DNS-over-HTTPS (DoH) – A New Standard of Web Encryption

What is DNS-over-HTTPS (DoH)? 

Actually, first it might be good to have a refresher on DNS and HTTPS. The Domain Name System (DNS) was created in 1983 to connect numerical IP addresses (e.g. 8.8.8.8) to something more readable to humans (ex. www.cookiepro.com). Hypertext transfer protocol secure (HTTPS) is an internet protocol that sends data from a website to a web browser and encrypts the body of a webpage to protect against cyberattacks. 

DoH is a way of connecting the human readable domain name to their respective numerical IP address via the encrypted HTTPS protocol. Until now, all requests through DNS were done with zero encryption – that’s 36 years’ worth of requests that weren’t encrypted! 

Why it matters? 

The type of information sent through DNS mostly consists of the domain name, so it’s not necessarily a large swath of personally identifiable information, but it could be used for malicious purposes or by ISP’s to harvest information of how their customers are browsing the web. 

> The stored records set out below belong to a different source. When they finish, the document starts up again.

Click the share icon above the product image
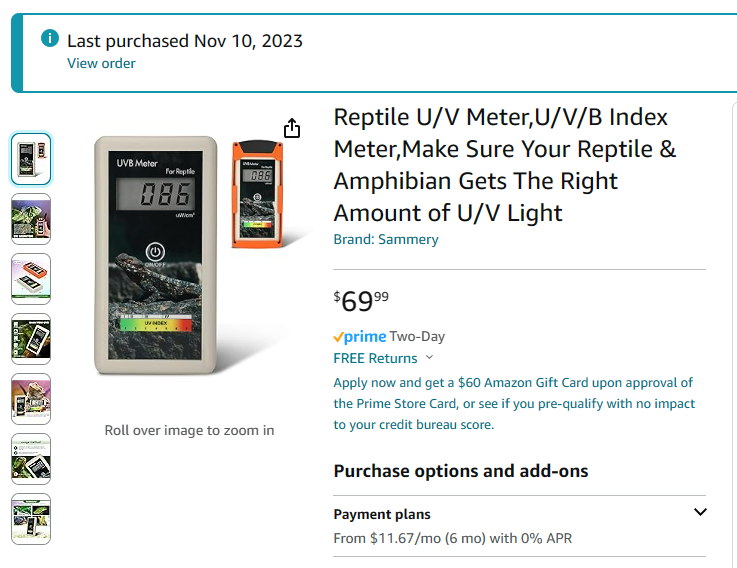This screenshot has height=568, width=737. (292, 128)
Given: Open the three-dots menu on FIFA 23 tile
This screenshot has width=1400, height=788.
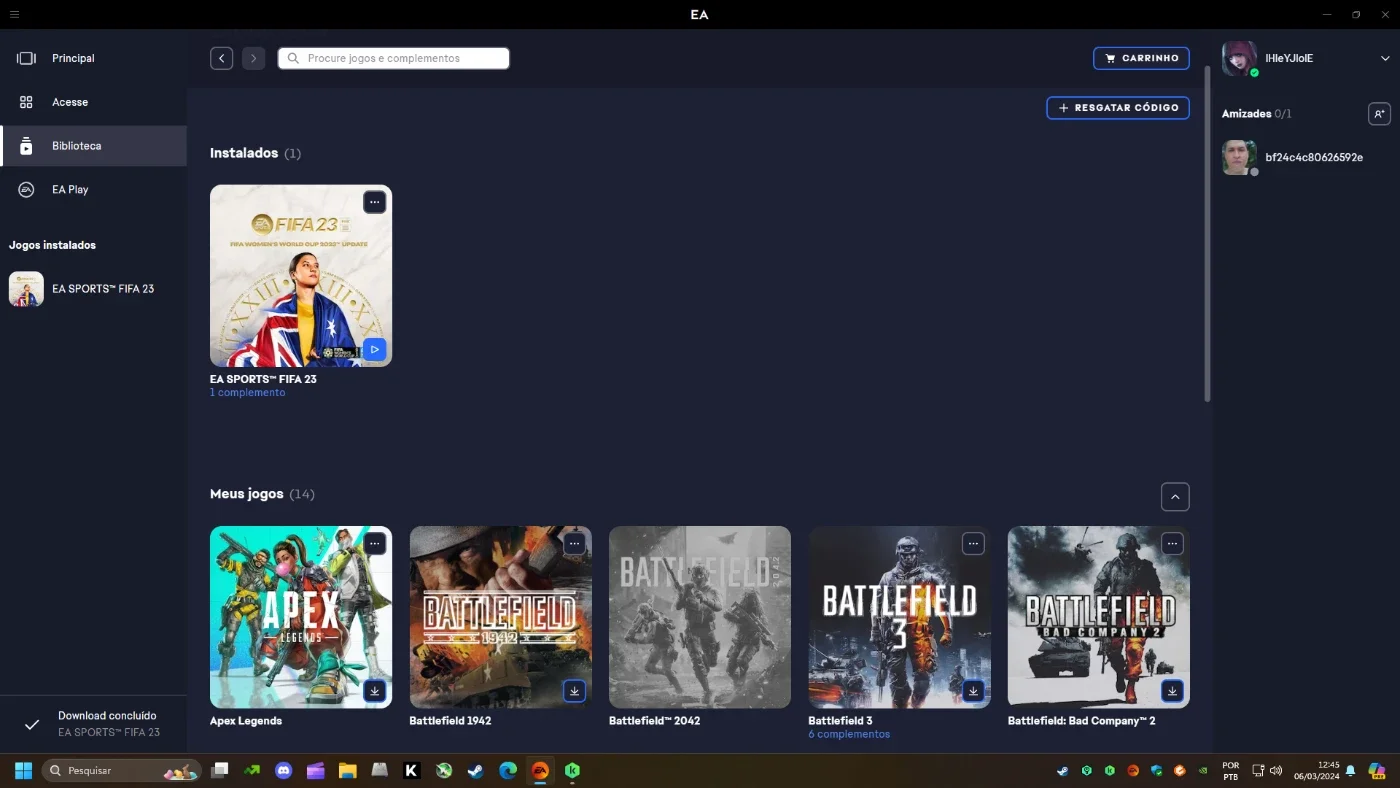Looking at the screenshot, I should point(374,202).
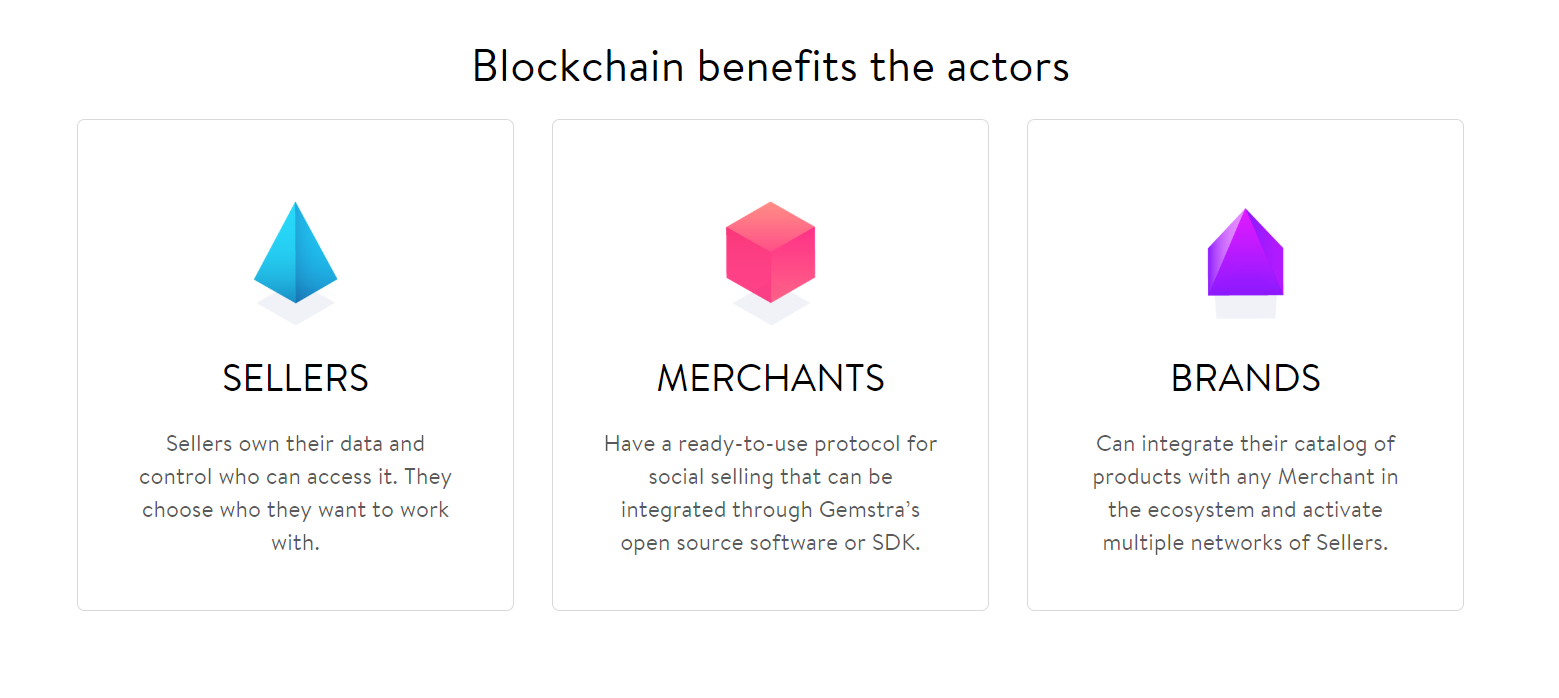Click "social selling that can be" line
Screen dimensions: 1559x698
point(770,477)
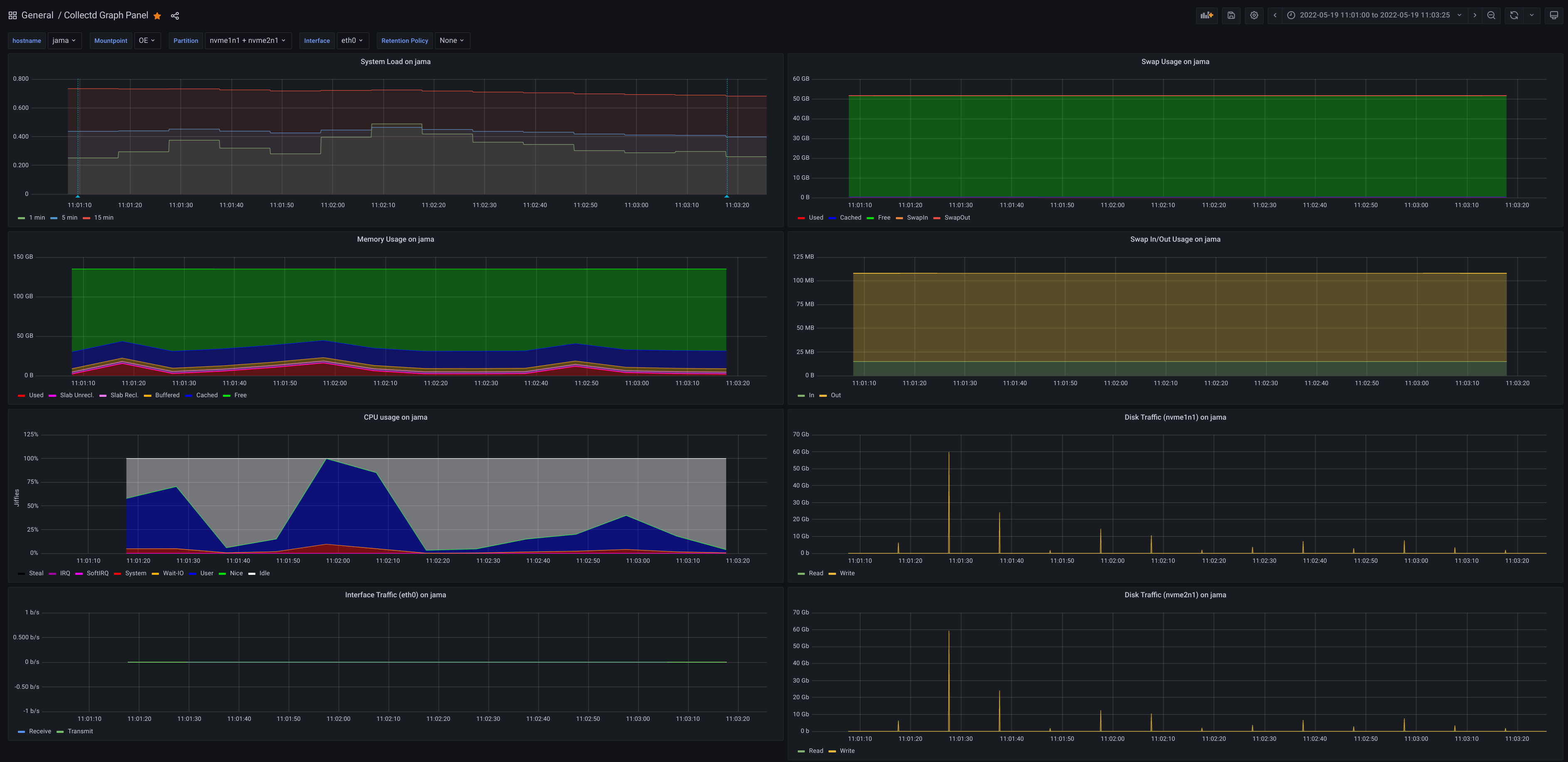Toggle the nvme1n1 plus nvme2n1 partition selector
The width and height of the screenshot is (1568, 762).
click(247, 41)
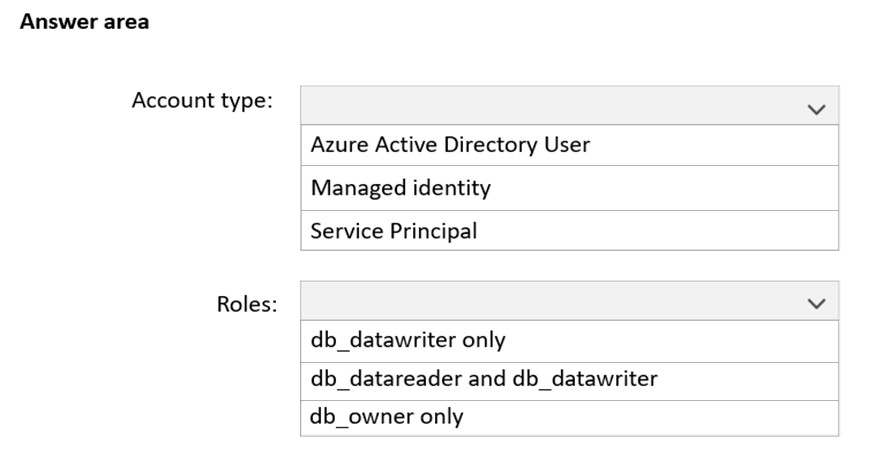
Task: Choose Managed identity from the list
Action: (x=569, y=188)
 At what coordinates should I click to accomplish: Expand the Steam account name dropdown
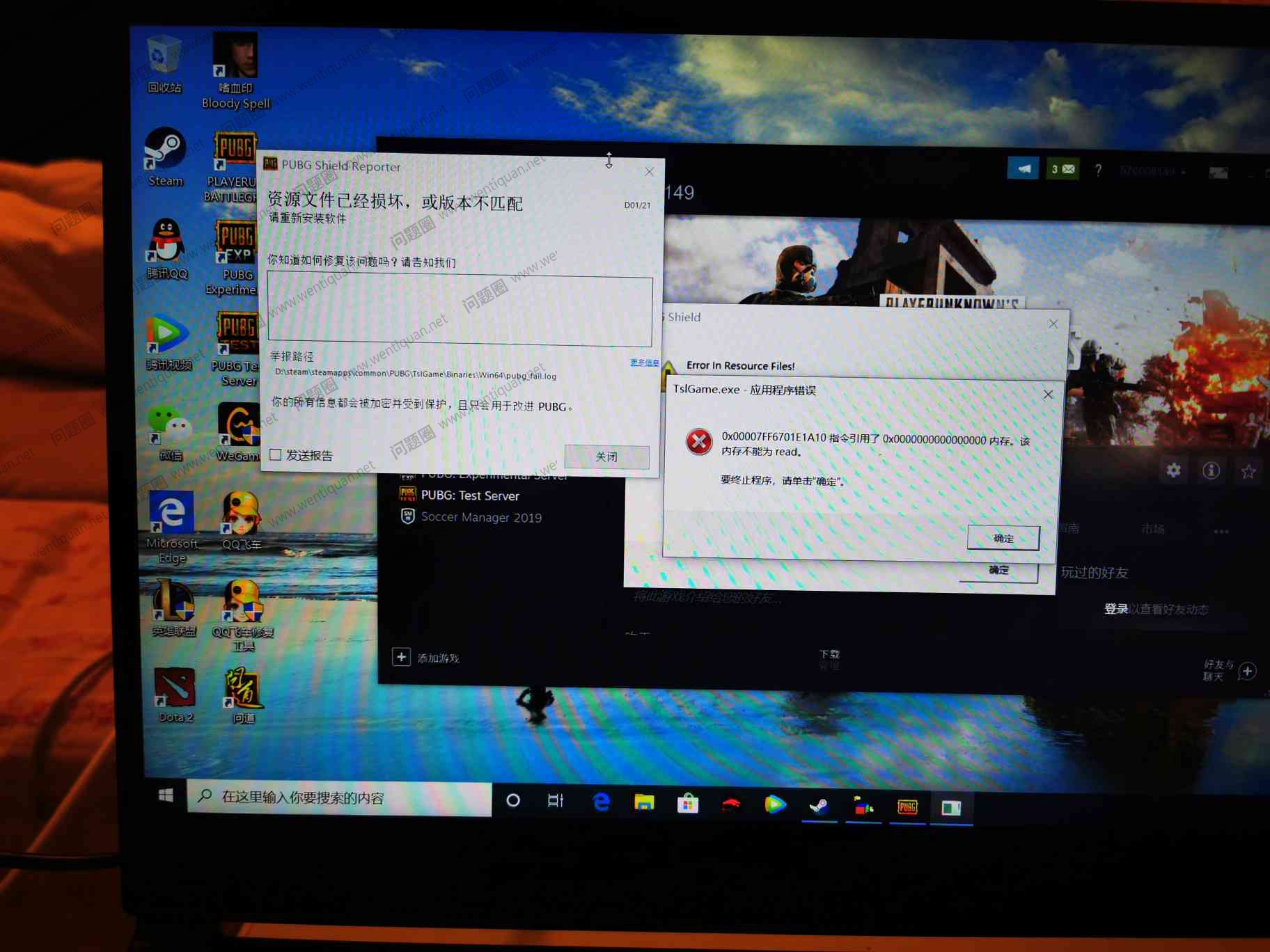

By introducing DoH, Firefox and Chrome are giving users the ability to hide their web browsing from even their internet service provider (ISP). This gives users more control on who has access to their browsing habits and provides an extra layer of anonymity and security.  

In theory, DoH should make the web safer and improve user privacy by encrypting DNS query traffic so that third parties cannot intervene and redirect them to phishing websites.  

The main critics of the move are ISP’s who are saying that by not having visibility to the unencrypted DNS, they will not be able provide parental controls or comply with legal obligations to block copyrighted information. However, Firefox has said they will automatically disable DoH if they detect parental controls on the network.  

How to enable it? 

Firefox 

Last week, Mozilla announced that Firefox is rolling out DoH by default to their US users beginning at the end of September as a monitored experiment. If you want to enable early, follow these steps: 

Step 1: Go to the Firefox menu > choose Tools > Preferences.  

Step 2: Go to the General section, scroll to the Network Settings panel, and press the Settings button. 

Step 3: In the popup, scroll and select “Enable DNS over HTTPS,” then configure your desired DoH resolver. You can use the built in Cloudflare resolver (a company with which Mozilla has reached an agreement to log less data about Firefox users), or use one of your choice, from this list.  

Chrome 

Right now, to enable DoH on Chrome you will use some command line methods using these instructions. However, Google announced that they will be releasing as a settings option in Chrome 78 being released at the end of October. Currently, here’s how to enable it for Windows:  

Step 1: Right click Chrome on your task bar > Google Chrome > Properties 

Step 2: Replace the text in the “target” box with the following code:  

chrome.exe –enable-features=”dns-over-https<DoHTrial” –force-fieldtrials=”DoHTrial/Group1″ –force-fieldtrial-params=”DoHTrial.Group1:server/https%3A%2F%2F1.1.1.1%2Fdns-query/method/POST 

Step 3: Restart Chrome and open it back up. To confirm it is set up correctly, visit 1.1.1.1/help and there should be a “Yes” beside “Using DNS over HTTPS”.  

While there are different opinions about DoH, it will be a popular topic of conversation in the cyber world for months to come.